26. May documents not formally offered during the trial be considered in evidence on appeal? (Sps.
Ragudo vs. Fabella, 466 SCRA 131 (2005) ; Heirs of Cruz- Zamora vs. Multiwood, 576 SCRA 137)

SECTION 34. Offer of Evidence. The court shall consider no evidence which has not been formally
offered. The purpose for which the evidence is offered must be specified. (Emphasis supplied).
To stress, it was only during the hearing of the motion for execution pending appeal that said documents were
presented and offered in evidence. Sure, the trial court admitted them, but the admission was only for the
purpose for which they were offered, that is, by way of opposition to FETAs motion for execution pending
appeal. It is basic in the law of evidence that the court shall consider evidence solely for the purpose for which
it was offered.[23]
While the said documents may have the right to stay in the records of the case for purposes of the incidental
issue of execution pending appeal, they do not have that same right insofar as far as the main case is
concerned, and ought not be considered in the resolution thereof.

27. What is the effect of a partys failure to offer its evidence? (Heirs of Pasag vs. Parocha, 522 SCRA
410)
The rule on formal offer of evidence is not a trivial matter. Failure to make a formal offer within a considerable
period of time shall be deemed a waiver to submit it.
Waiver of the Offer of Evidence
The Rules of Court provides that "the court shall consider no evidence which has not been formally offered." A
formal offer is necessary because judges are mandated to rest their findings of facts and their judgment only
and strictly upon the evidence offered by the parties at the trial.10 Its function is to enable the trial judge to
know the purpose or purposes for which the proponent is presenting the evidence.11 On the other hand, this
allows opposing parties to examine the evidence and object to its admissibility. Moreover, it facilitates review as
the appellate court will not be required to review documents not previously scrutinized by the trial court.

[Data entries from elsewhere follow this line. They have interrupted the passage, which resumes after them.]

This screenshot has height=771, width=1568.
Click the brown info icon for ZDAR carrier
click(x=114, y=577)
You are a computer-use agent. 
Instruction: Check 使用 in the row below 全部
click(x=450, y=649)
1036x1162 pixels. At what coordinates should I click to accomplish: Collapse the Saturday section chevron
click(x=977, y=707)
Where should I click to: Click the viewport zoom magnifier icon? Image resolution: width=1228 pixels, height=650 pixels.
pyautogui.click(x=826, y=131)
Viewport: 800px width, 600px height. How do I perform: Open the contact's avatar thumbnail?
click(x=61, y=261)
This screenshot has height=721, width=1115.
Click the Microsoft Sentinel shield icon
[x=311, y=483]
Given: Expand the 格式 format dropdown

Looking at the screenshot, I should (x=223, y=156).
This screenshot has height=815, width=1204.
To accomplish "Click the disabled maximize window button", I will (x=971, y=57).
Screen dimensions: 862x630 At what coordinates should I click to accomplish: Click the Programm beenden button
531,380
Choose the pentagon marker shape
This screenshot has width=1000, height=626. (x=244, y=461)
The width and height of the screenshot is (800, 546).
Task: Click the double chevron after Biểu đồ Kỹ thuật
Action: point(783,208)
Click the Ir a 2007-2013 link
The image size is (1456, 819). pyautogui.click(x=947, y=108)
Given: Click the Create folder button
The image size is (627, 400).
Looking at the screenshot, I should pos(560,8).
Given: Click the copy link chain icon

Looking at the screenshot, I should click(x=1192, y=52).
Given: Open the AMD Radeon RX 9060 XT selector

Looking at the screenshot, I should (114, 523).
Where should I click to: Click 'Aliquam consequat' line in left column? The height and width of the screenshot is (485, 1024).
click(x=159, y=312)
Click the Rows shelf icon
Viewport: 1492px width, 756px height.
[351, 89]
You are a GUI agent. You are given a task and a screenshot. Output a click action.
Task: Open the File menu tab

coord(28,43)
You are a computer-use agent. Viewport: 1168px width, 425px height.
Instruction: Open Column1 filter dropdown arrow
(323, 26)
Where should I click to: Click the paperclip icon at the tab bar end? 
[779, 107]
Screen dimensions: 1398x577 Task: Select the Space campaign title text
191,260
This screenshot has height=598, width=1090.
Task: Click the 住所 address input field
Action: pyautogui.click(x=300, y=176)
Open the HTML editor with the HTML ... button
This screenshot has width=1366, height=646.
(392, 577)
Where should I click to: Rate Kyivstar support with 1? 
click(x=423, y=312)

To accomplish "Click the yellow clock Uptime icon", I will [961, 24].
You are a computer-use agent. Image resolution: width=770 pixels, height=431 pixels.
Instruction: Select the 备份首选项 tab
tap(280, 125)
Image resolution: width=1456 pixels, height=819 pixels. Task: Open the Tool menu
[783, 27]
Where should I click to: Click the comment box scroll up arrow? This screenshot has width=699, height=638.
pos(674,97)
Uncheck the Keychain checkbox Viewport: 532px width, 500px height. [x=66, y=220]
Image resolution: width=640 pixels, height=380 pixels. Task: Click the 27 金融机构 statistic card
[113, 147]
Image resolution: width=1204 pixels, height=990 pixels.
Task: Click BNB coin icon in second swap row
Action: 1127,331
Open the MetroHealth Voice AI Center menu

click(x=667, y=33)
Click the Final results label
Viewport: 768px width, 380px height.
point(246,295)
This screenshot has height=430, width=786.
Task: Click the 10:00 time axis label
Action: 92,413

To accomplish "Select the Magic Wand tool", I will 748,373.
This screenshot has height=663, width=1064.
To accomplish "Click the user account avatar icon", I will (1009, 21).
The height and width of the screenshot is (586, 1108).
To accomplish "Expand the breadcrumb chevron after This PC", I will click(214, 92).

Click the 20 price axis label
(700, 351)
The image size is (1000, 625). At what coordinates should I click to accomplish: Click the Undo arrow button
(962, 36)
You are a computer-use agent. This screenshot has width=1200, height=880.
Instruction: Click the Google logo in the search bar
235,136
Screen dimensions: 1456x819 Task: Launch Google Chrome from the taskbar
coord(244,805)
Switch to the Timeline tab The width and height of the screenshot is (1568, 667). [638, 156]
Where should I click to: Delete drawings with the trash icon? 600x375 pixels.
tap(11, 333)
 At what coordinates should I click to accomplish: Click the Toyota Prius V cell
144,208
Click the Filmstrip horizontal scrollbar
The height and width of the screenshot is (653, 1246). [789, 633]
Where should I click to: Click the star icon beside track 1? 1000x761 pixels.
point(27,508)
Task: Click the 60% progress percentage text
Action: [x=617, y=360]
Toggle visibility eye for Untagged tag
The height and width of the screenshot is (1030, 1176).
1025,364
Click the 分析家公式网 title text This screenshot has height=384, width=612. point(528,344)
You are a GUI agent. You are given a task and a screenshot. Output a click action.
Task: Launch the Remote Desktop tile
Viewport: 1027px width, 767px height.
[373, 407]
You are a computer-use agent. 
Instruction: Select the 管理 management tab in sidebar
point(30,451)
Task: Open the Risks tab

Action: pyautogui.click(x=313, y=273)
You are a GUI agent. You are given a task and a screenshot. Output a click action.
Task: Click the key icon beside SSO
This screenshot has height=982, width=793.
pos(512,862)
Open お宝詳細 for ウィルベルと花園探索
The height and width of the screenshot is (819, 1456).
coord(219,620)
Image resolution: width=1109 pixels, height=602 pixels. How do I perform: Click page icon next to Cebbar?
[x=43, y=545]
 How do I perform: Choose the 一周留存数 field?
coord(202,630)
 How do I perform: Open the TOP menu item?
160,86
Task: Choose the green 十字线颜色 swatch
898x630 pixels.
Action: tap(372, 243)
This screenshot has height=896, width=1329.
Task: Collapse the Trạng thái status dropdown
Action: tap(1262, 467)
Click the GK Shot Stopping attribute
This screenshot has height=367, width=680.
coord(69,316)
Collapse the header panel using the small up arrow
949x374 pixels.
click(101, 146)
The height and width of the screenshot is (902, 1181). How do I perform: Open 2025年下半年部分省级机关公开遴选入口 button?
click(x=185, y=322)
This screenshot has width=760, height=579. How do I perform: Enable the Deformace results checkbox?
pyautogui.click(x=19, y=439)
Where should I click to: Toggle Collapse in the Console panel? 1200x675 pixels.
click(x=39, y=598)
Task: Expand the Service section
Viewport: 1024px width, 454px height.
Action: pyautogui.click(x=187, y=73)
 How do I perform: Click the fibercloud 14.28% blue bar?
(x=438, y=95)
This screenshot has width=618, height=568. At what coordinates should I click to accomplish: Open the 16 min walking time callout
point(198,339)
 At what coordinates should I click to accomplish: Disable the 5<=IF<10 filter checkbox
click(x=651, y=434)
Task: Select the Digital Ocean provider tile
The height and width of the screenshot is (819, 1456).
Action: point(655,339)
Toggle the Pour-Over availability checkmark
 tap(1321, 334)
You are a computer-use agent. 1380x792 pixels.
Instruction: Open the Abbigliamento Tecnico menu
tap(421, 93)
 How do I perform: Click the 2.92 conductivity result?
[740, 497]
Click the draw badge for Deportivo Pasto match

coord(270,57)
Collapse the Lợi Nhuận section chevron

Strict adherence to the said rule is not a trivial matter. The Court in Constantino v. Court of Appeals13 ruled
that the formal offer of ones evidence is deemed waived after failing to submit it within a considerable period
of time. It explained that the court cannot admit an offer of evidence made after a lapse of three (3) months
because to do so would "condone an inexcusable laxity if not non-compliance with a court order which, in
effect, would encourage needless delays and derail the speedy administration of justice."14
28. When should the court rule on the admissibility of a documentary evidence? (Yu vs. CA, 476 SCRA
443)
While trial courts have the discretion to admit or exclude evidence, such power is exercised only when the
evidence has been formally offered. For a long time, the Court has recognized that during the early stages of
the development of proof, it is impossible for a trial court judge to know with certainty whether evidence is
relevant or not, and thus the practice of excluding evidence on doubtful objections to its materiality should be
avoided
In the instant case, the insurance application and the insurance policy were yet to be presented in court, much
less formally offered before it. In fact, private respondent was merely asking for the issuance of subpoena
duces tecum and subpoena ad testificandum when the trial court issued the assailed Order. Even assuming
that the documents would eventually be declared inadmissible, the trial court was not then in a position to
make a declaration to that effect at that point. Thus, it barred the production of the subject documents prior
to the assessment of its probable worth. As observed by petitioners, the assailed Order was not a mere ruling
on the admissibility of evidence; it was, more importantly, a ruling affecting the proper conduct of trial.